Астор повис на руке сестры:

– Есть хочу.

– Пошли, – сказала она, и они вышли из гаража.

* * *

Анна была вне себя от злобы.

Вот сволочь...

Он больше не хочет оставаться в Чефалу. Он хочет уйти, потому что устал от неё.

Астор побежал рядом с ней:

– Не торопись. Чего ты злишься?

– Я не злюсь. А ты пошевеливайся.

Её пугала сама мысль, что Пьетро хочет её бросить. Она не представляла себя снова одной. Что с ней произошло? Ей никогда и никто не был нужен, а теперь она не может жить без этого мерзавца. Её настроение зависело от настроения мальчика. Он был доволен – она была довольна, он был молчалив – она ходила мрачная. Ему достаточно было назвать её Анечкой, чтобы она сошла с ума от радости. Едва поблизости оказывалось зеркало, она осматривала себя с ног до головы. Ей не нравился собственный нос, она ненавидела маленькую родинку у себя на скуле. Чтобы не показывать сломанный зуб, она смеялась, не поднимая губ, и часами примеряла одежду. Она настолько зациклилась на собственной внешности, что иногда, чтобы выпустить пар, ругалась с Пьетро, а потом всегда жалела. Или она пыталась убежать, но невидимая рука возвращала её обратно.

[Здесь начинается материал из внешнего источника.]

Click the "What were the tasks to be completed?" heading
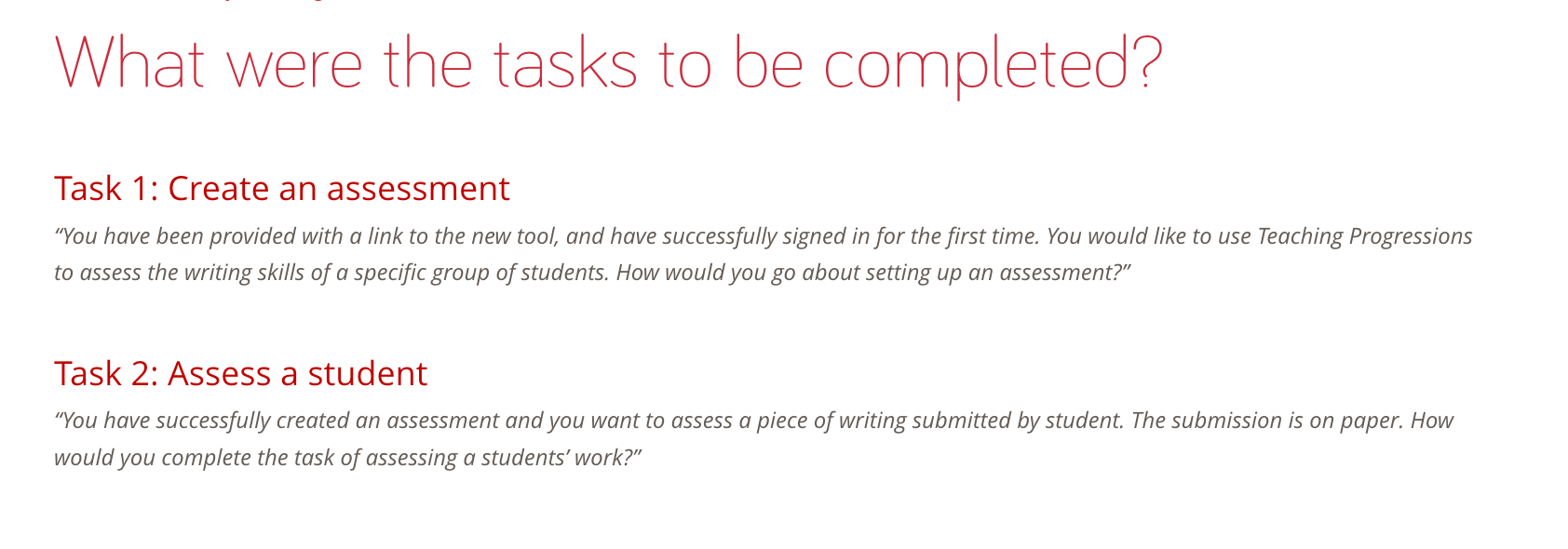The image size is (1568, 549). [608, 63]
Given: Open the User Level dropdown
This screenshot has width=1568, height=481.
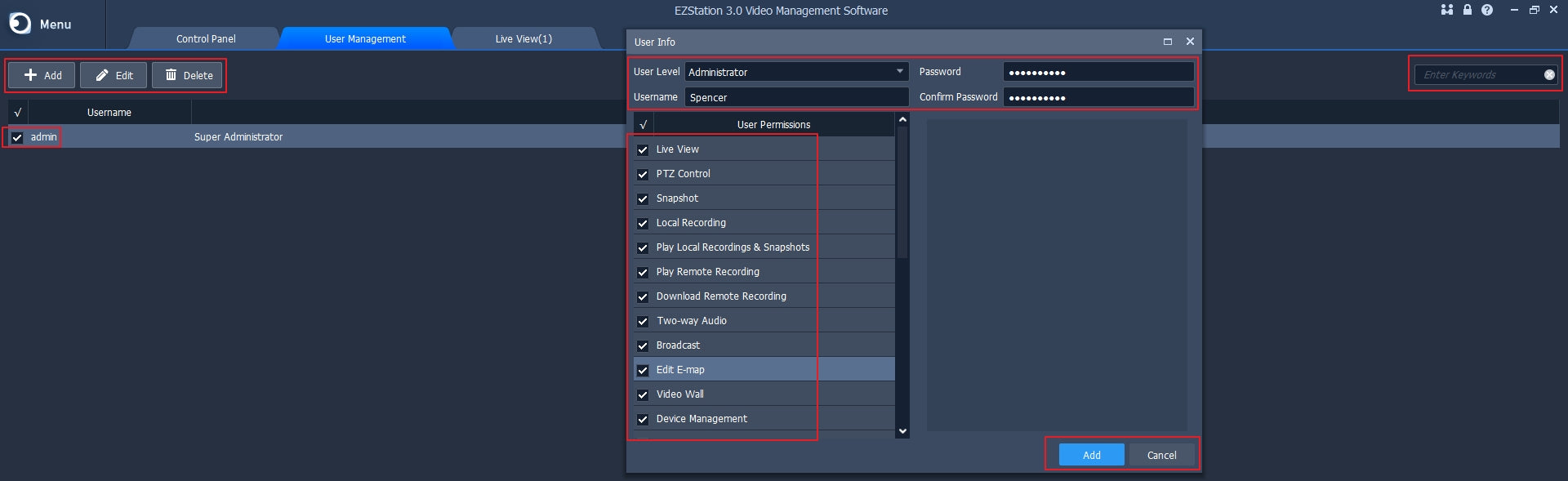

Ад, который ничего бы не изменил на свете. Жизнь разбивалась на минуты, и каждая минута, прожитая рядом с Пьетро, была подарком. Скука пропала. Этот мерзавец заставлял её смеяться, он показывал ей мир не таким серьёзными и страшным, как ей казалось. К тому же (ей приходилось это признать) он было просто симпатичен. За эти месяцы его нос, глаза, рот, подбородок обрели нужные пропорции. Теперь они были идеальными.

Но больше всего её сводило с ума непонимание, считает ли он её своей девушкой или нет. Ей хотелось прижать его к стене и спросить: «Мы пара?»